● **Source**:
# Hidden Surface Removal

We can now render any scene from any point of view, but the resulting image is visually simple: we’re rendering objects in wireframe, giving the impression that we’re looking at the blueprint of a set of objects, not at the objects themselves.

The remaining chapters of this book focus on improving the visual quality of the rendered scene. By the end of this chapter, we’ll be able to render objects that look solid (as opposed to wireframe). We already developed an algorithm to draw filled triangles, but as we will see, using that algorithm correctly in a 3D scene is not as simple as it might seem!

## Rendering Solid Objects

The first idea that comes to mind when we want to make solid objects look solid is to use the function `DrawFilledTriangle`

that we developed in Chapter 7 (Filled Triangles) to draw each triangle of the objects using a random color (Figure 12-1).

The shapes in Figure 12-1 don’t quite look like cubes, do they? If you look closely, you’ll see what the problem is: parts of the back faces of the cube are drawn on top of the front faces! This is because we’re blindly drawing 2D triangles on the canvas in a “random order” or, more precisely, in the order they happen to be defined in the `Triangles`

list of the model, without taking into account the spatial relationships between them.

You might be tempted to go back to the model definition and change the order of the triangles to fix this problem. However, if our scene includes another instance of the cube that is rotated \(180^\circ\), we’d go back to the original problem. In short, there’s no single “correct” triangle order that will work for every instance and camera orientation. What should we do?

● **Given material**:
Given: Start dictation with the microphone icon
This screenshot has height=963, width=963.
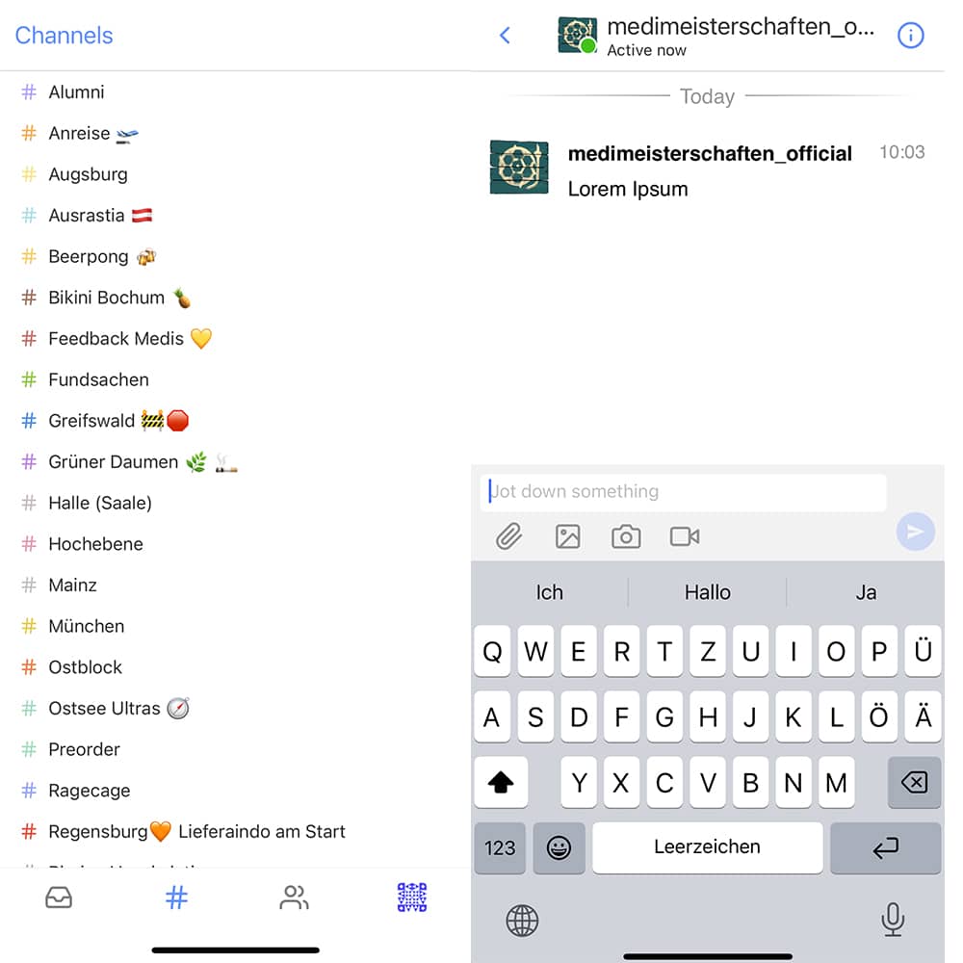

● **Exercises**:
A. In two sentences, summarize the hidden surface removal passage.
B. Carry the hidden surface removal passage forward from its closing question.

● **Answers given**:
A. Using `DrawFilledTriangle` to fill each triangle of a cube with a random color doesn't make it look solid: the triangles are drawn in the order they are defined in the model's `Triangles` list, with no regard to their spatial relationships, so parts of the back faces get drawn on top of the front faces. Reordering the triangles in the model definition won't fix this, because no single triangle order works for every instance and camera orientation; a second instance of the cube rotated \(180^\circ\) would bring the original problem back.

B.
## Painter’s Algorithm

A first solution to this problem is known as the *painter’s algorithm*. Real-life painters draw backgrounds first, and then cover parts of them with foreground objects. We could achieve the same effect by drawing all the triangles in the scene back to front. To do so, we’d apply the model and camera transforms and sort the triangles according to their distance to the camera.

This works around the “no single correct order” problem explained above, because now we’re looking for a correct ordering for a specific relative position of the objects and the camera.

Although this would indeed draw the triangles in the correct order, it has some drawbacks that make it impractical.

First, it doesn’t scale well. The most efficient sorting algorithm known to humans is \(O(n \cdot \log(n))\), which means the runtime more than doubles if we double the number of triangles. (To illustrate, sorting 100 triangles would take approximately 200 operations; sorting 200 triangles would take 460, not 400; and sorting 800 triangles would take 2,322 operations, not 1,840!) In other words, this works for small scenes, but it quickly becomes a performance bottleneck as the complexity of the scene increases.

Second, it requires us to know the whole list of triangles at once. This requires a lot of memory and stops us from using a stream-like approach to rendering. We want our renderer to be like a pipeline, where model triangles enter on one end and pixels come out the other end, but this algorithm doesn’t start drawing pixels until every triangle has been transformed and sorted.

Third, even if we’d be willing to live with these limitations, there are cases where a correct ordering of triangles just *doesn’t exist at all*. Consider the case in Figure 12-2. We will *never* be able to sort these triangles in a way that produces the correct results.

## Depth Buffering

We can’t solve the ordering problem at the triangle level, so let’s try to solve it at the pixel level.

For each pixel on the canvas, we want to paint it with the “correct” color, where the “correct” color is the color of the object that is closest to the camera. In Figure 12-3, that’s \(P_1\).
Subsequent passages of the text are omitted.